### ENTRIES PROVIDED

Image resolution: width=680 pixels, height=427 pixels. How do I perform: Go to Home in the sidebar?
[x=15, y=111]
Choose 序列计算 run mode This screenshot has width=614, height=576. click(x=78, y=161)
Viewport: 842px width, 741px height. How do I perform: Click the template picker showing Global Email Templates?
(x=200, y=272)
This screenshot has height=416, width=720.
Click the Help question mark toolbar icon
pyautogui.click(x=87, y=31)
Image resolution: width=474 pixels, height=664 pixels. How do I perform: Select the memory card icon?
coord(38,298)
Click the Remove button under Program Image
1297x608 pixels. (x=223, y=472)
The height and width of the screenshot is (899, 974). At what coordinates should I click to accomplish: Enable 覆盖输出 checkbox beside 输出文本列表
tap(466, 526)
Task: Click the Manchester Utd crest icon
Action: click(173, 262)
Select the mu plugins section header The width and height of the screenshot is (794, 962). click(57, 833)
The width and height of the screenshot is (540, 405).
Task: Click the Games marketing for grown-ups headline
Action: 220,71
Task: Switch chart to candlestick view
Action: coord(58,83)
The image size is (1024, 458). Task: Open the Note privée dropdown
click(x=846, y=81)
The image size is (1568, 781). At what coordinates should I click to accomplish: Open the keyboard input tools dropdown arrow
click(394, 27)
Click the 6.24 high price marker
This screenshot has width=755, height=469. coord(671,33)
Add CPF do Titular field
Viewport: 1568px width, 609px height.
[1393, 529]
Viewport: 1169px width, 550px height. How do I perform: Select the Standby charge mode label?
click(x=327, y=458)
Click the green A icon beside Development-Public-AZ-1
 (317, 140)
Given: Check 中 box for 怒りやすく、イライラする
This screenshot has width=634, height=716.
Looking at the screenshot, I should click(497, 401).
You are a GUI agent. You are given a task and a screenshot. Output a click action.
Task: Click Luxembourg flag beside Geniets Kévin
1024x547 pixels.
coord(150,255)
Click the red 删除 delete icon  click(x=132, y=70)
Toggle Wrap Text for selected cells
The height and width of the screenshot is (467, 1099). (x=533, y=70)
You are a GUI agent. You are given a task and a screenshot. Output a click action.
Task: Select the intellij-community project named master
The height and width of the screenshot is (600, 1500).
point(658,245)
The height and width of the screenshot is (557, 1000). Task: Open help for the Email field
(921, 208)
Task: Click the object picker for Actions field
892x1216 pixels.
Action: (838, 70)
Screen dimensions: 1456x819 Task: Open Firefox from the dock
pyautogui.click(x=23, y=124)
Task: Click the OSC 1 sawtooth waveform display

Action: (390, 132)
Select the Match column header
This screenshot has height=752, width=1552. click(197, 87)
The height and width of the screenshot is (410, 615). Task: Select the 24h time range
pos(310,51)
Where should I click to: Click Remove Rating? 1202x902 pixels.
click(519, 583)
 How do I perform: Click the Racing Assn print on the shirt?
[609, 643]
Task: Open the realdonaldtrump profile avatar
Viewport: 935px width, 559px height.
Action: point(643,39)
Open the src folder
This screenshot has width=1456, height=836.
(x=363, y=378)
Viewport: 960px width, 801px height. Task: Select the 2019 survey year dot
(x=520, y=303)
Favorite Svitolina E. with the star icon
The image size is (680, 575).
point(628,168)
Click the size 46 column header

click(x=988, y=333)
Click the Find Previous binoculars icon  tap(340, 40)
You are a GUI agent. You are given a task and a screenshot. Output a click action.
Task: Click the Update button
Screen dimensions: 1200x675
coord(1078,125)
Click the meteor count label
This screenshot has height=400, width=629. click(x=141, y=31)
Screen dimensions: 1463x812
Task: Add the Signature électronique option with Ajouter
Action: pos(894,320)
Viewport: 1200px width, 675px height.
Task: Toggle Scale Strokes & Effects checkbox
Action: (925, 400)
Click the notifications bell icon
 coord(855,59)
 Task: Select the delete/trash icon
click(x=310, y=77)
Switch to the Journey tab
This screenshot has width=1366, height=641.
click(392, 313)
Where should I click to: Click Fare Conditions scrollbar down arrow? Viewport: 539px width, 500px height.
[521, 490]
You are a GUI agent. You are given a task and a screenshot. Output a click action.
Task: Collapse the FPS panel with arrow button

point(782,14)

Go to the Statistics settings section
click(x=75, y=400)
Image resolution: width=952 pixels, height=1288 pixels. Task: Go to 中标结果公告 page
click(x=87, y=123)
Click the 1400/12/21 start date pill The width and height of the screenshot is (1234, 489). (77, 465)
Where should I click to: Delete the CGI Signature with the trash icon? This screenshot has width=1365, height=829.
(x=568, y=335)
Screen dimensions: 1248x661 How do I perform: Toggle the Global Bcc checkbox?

######

WHAT TO WORK ON: Please reproduce each line above exactly as written.

ANSWER TO THE EXERCISE:
Image resolution: width=680 pixels, height=427 pixels. How do I perform: Go to Home in the sidebar?
[x=15, y=111]
Choose 序列计算 run mode This screenshot has width=614, height=576. click(x=78, y=161)
Viewport: 842px width, 741px height. How do I perform: Click the template picker showing Global Email Templates?
(x=200, y=272)
This screenshot has height=416, width=720.
Click the Help question mark toolbar icon
pyautogui.click(x=87, y=31)
Image resolution: width=474 pixels, height=664 pixels. How do I perform: Select the memory card icon?
coord(38,298)
Click the Remove button under Program Image
1297x608 pixels. (x=223, y=472)
The height and width of the screenshot is (899, 974). At what coordinates should I click to accomplish: Enable 覆盖输出 checkbox beside 输出文本列表
tap(466, 526)
Task: Click the Manchester Utd crest icon
Action: click(173, 262)
Select the mu plugins section header The width and height of the screenshot is (794, 962). click(57, 833)
The width and height of the screenshot is (540, 405).
Task: Click the Games marketing for grown-ups headline
Action: 220,71
Task: Switch chart to candlestick view
Action: coord(58,83)
The image size is (1024, 458). Task: Open the Note privée dropdown
click(x=846, y=81)
The image size is (1568, 781). At what coordinates should I click to accomplish: Open the keyboard input tools dropdown arrow
click(394, 27)
Click the 6.24 high price marker
This screenshot has width=755, height=469. coord(671,33)
Add CPF do Titular field
Viewport: 1568px width, 609px height.
[1393, 529]
Viewport: 1169px width, 550px height. How do I perform: Select the Standby charge mode label?
click(x=327, y=458)
Click the green A icon beside Development-Public-AZ-1
 (317, 140)
Given: Check 中 box for 怒りやすく、イライラする
This screenshot has width=634, height=716.
Looking at the screenshot, I should click(497, 401).
You are a GUI agent. You are given a task and a screenshot. Output a click action.
Task: Click Luxembourg flag beside Geniets Kévin
1024x547 pixels.
coord(150,255)
Click the red 删除 delete icon  click(x=132, y=70)
Toggle Wrap Text for selected cells
The height and width of the screenshot is (467, 1099). (x=533, y=70)
You are a GUI agent. You are given a task and a screenshot. Output a click action.
Task: Select the intellij-community project named master
The height and width of the screenshot is (600, 1500).
point(658,245)
The height and width of the screenshot is (557, 1000). Task: Open help for the Email field
(921, 208)
Task: Click the object picker for Actions field
892x1216 pixels.
Action: (838, 70)
Screen dimensions: 1456x819 Task: Open Firefox from the dock
pyautogui.click(x=23, y=124)
Task: Click the OSC 1 sawtooth waveform display

Action: (390, 132)
Select the Match column header
This screenshot has height=752, width=1552. click(197, 87)
The height and width of the screenshot is (410, 615). Task: Select the 24h time range
pos(310,51)
Where should I click to: Click Remove Rating? 1202x902 pixels.
click(519, 583)
 How do I perform: Click the Racing Assn print on the shirt?
[609, 643]
Task: Open the realdonaldtrump profile avatar
Viewport: 935px width, 559px height.
Action: point(643,39)
Open the src folder
This screenshot has width=1456, height=836.
(x=363, y=378)
Viewport: 960px width, 801px height. Task: Select the 2019 survey year dot
(x=520, y=303)
Favorite Svitolina E. with the star icon
The image size is (680, 575).
point(628,168)
Click the size 46 column header

click(x=988, y=333)
Click the Find Previous binoculars icon  tap(340, 40)
You are a GUI agent. You are given a task and a screenshot. Output a click action.
Task: Click the Update button
Screen dimensions: 1200x675
coord(1078,125)
Click the meteor count label
This screenshot has height=400, width=629. click(x=141, y=31)
Screen dimensions: 1463x812
Task: Add the Signature électronique option with Ajouter
Action: pos(894,320)
Viewport: 1200px width, 675px height.
Task: Toggle Scale Strokes & Effects checkbox
Action: (925, 400)
Click the notifications bell icon
 coord(855,59)
 Task: Select the delete/trash icon
click(x=310, y=77)
Switch to the Journey tab
This screenshot has width=1366, height=641.
click(392, 313)
Where should I click to: Click Fare Conditions scrollbar down arrow? Viewport: 539px width, 500px height.
[521, 490]
You are a GUI agent. You are given a task and a screenshot. Output a click action.
Task: Collapse the FPS panel with arrow button

point(782,14)

Go to the Statistics settings section
click(x=75, y=400)
Image resolution: width=952 pixels, height=1288 pixels. Task: Go to 中标结果公告 page
click(x=87, y=123)
Click the 1400/12/21 start date pill The width and height of the screenshot is (1234, 489). (77, 465)
Where should I click to: Delete the CGI Signature with the trash icon? This screenshot has width=1365, height=829.
(x=568, y=335)
Screen dimensions: 1248x661 How do I perform: Toggle the Global Bcc checkbox?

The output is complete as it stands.